● EXERCISE AIM: Swap every "Where should I click to" in the records below for "Where do I click to", and give all the lines again with nothing else changed.

● SOURCE RECORDS:
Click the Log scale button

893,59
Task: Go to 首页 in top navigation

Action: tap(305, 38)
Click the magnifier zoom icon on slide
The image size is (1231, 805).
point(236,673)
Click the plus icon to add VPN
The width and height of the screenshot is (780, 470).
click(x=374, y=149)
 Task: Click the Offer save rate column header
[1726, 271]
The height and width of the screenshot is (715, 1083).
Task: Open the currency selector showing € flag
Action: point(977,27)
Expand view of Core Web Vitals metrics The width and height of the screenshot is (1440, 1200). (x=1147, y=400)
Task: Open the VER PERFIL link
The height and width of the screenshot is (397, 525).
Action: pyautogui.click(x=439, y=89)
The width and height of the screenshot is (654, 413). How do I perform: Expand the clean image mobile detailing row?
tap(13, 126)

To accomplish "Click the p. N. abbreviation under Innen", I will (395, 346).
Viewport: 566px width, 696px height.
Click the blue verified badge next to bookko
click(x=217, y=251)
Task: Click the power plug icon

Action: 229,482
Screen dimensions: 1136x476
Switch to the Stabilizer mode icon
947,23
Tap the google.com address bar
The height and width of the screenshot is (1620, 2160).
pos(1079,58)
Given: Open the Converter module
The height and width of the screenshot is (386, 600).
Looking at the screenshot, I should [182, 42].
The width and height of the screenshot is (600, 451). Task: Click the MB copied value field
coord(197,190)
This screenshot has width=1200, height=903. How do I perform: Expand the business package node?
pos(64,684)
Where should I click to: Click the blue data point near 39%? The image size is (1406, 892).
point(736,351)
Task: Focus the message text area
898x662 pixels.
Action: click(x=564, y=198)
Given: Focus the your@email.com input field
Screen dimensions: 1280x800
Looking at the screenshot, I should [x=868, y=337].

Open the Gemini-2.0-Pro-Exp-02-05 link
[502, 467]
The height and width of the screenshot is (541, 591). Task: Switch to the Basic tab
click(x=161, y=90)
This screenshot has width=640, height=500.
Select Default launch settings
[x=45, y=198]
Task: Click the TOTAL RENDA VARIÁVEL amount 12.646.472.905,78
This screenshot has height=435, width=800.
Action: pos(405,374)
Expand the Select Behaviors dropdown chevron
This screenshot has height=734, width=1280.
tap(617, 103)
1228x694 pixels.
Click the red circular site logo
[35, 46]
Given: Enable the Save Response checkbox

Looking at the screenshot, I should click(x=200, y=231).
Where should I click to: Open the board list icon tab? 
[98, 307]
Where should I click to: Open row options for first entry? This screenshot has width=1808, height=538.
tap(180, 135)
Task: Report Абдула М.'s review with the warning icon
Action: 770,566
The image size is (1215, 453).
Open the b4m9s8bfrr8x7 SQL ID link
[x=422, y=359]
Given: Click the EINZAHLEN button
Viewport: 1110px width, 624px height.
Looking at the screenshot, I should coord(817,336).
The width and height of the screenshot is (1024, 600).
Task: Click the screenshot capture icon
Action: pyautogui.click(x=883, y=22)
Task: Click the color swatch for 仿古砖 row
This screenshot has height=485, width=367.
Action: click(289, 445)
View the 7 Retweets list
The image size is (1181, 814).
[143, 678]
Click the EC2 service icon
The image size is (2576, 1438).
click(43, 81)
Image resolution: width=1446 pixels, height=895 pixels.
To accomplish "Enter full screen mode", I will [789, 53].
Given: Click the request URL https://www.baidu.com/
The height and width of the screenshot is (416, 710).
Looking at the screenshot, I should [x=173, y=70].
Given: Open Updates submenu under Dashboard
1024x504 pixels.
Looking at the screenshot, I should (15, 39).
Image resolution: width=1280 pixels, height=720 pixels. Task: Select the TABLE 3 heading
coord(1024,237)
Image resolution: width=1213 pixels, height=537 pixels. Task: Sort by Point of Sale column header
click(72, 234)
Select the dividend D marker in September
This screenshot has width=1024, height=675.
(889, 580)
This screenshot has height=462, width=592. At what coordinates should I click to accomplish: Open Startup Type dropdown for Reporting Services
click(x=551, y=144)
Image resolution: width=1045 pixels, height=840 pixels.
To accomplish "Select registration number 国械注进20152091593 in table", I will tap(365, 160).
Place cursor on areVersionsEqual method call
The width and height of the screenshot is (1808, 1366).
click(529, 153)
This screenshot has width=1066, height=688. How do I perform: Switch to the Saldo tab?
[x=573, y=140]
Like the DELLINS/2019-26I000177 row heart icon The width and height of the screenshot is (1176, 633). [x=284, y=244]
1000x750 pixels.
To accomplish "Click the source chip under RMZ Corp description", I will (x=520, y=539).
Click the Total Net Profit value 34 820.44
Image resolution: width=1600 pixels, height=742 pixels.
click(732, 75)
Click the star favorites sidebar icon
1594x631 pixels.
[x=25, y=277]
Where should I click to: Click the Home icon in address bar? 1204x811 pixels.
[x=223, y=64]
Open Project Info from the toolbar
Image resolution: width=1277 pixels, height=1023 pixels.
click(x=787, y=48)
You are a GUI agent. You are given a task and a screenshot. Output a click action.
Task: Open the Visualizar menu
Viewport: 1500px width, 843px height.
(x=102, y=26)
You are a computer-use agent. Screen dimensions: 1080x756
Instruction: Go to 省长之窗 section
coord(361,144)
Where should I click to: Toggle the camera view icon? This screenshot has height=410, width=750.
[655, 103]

● RESULT OF THE TASK:
Click the Log scale button

893,59
Task: Go to 首页 in top navigation

Action: tap(305, 38)
Click the magnifier zoom icon on slide
The image size is (1231, 805).
point(236,673)
Click the plus icon to add VPN
The width and height of the screenshot is (780, 470).
click(x=374, y=149)
 Task: Click the Offer save rate column header
[1726, 271]
The height and width of the screenshot is (715, 1083).
Task: Open the currency selector showing € flag
Action: point(977,27)
Expand view of Core Web Vitals metrics The width and height of the screenshot is (1440, 1200). (x=1147, y=400)
Task: Open the VER PERFIL link
The height and width of the screenshot is (397, 525).
Action: pyautogui.click(x=439, y=89)
The width and height of the screenshot is (654, 413). How do I perform: Expand the clean image mobile detailing row?
tap(13, 126)

To accomplish "Click the p. N. abbreviation under Innen", I will (395, 346).
Viewport: 566px width, 696px height.
Click the blue verified badge next to bookko
click(x=217, y=251)
Task: Click the power plug icon

Action: 229,482
Screen dimensions: 1136x476
Switch to the Stabilizer mode icon
947,23
Tap the google.com address bar
The height and width of the screenshot is (1620, 2160).
pos(1079,58)
Given: Open the Converter module
The height and width of the screenshot is (386, 600).
Looking at the screenshot, I should [182, 42].
The width and height of the screenshot is (600, 451). Task: Click the MB copied value field
coord(197,190)
This screenshot has width=1200, height=903. How do I perform: Expand the business package node?
pos(64,684)
Where do I click to: Click the blue data point near 39%? The image size is (1406, 892).
point(736,351)
Task: Focus the message text area
898x662 pixels.
Action: click(x=564, y=198)
Given: Focus the your@email.com input field
Screen dimensions: 1280x800
Looking at the screenshot, I should [x=868, y=337].

Open the Gemini-2.0-Pro-Exp-02-05 link
[502, 467]
The height and width of the screenshot is (541, 591). Task: Switch to the Basic tab
click(x=161, y=90)
This screenshot has width=640, height=500.
Select Default launch settings
[x=45, y=198]
Task: Click the TOTAL RENDA VARIÁVEL amount 12.646.472.905,78
This screenshot has height=435, width=800.
Action: pos(405,374)
Expand the Select Behaviors dropdown chevron
This screenshot has height=734, width=1280.
tap(617, 103)
1228x694 pixels.
Click the red circular site logo
[35, 46]
Given: Enable the Save Response checkbox

Looking at the screenshot, I should click(x=200, y=231).
Where do I click to: Open the board list icon tab? 
[98, 307]
Where do I click to: Open row options for first entry? This screenshot has width=1808, height=538.
tap(180, 135)
Task: Report Абдула М.'s review with the warning icon
Action: 770,566
The image size is (1215, 453).
Open the b4m9s8bfrr8x7 SQL ID link
[x=422, y=359]
Given: Click the EINZAHLEN button
Viewport: 1110px width, 624px height.
Looking at the screenshot, I should coord(817,336).
The width and height of the screenshot is (1024, 600).
Task: Click the screenshot capture icon
Action: pyautogui.click(x=883, y=22)
Task: Click the color swatch for 仿古砖 row
This screenshot has height=485, width=367.
Action: click(289, 445)
View the 7 Retweets list
The image size is (1181, 814).
[143, 678]
Click the EC2 service icon
The image size is (2576, 1438).
click(43, 81)
Image resolution: width=1446 pixels, height=895 pixels.
To accomplish "Enter full screen mode", I will [789, 53].
Given: Click the request URL https://www.baidu.com/
The height and width of the screenshot is (416, 710).
Looking at the screenshot, I should [x=173, y=70].
Given: Open Updates submenu under Dashboard
1024x504 pixels.
Looking at the screenshot, I should (15, 39).
Image resolution: width=1280 pixels, height=720 pixels. Task: Select the TABLE 3 heading
coord(1024,237)
Image resolution: width=1213 pixels, height=537 pixels. Task: Sort by Point of Sale column header
click(72, 234)
Select the dividend D marker in September
This screenshot has width=1024, height=675.
(889, 580)
This screenshot has height=462, width=592. At what coordinates should I click to accomplish: Open Startup Type dropdown for Reporting Services
click(x=551, y=144)
Image resolution: width=1045 pixels, height=840 pixels.
To accomplish "Select registration number 国械注进20152091593 in table", I will tap(365, 160).
Place cursor on areVersionsEqual method call
The width and height of the screenshot is (1808, 1366).
click(529, 153)
This screenshot has width=1066, height=688. How do I perform: Switch to the Saldo tab?
[x=573, y=140]
Like the DELLINS/2019-26I000177 row heart icon The width and height of the screenshot is (1176, 633). [x=284, y=244]
1000x750 pixels.
To accomplish "Click the source chip under RMZ Corp description", I will (x=520, y=539).
Click the Total Net Profit value 34 820.44
Image resolution: width=1600 pixels, height=742 pixels.
click(732, 75)
Click the star favorites sidebar icon
1594x631 pixels.
[x=25, y=277]
Where do I click to: Click the Home icon in address bar? 1204x811 pixels.
[x=223, y=64]
Open Project Info from the toolbar
Image resolution: width=1277 pixels, height=1023 pixels.
click(x=787, y=48)
You are a GUI agent. You are given a task and a screenshot. Output a click action.
Task: Open the Visualizar menu
Viewport: 1500px width, 843px height.
(x=102, y=26)
You are a computer-use agent. Screen dimensions: 1080x756
Instruction: Go to 省长之窗 section
coord(361,144)
Where do I click to: Toggle the camera view icon? This screenshot has height=410, width=750.
[655, 103]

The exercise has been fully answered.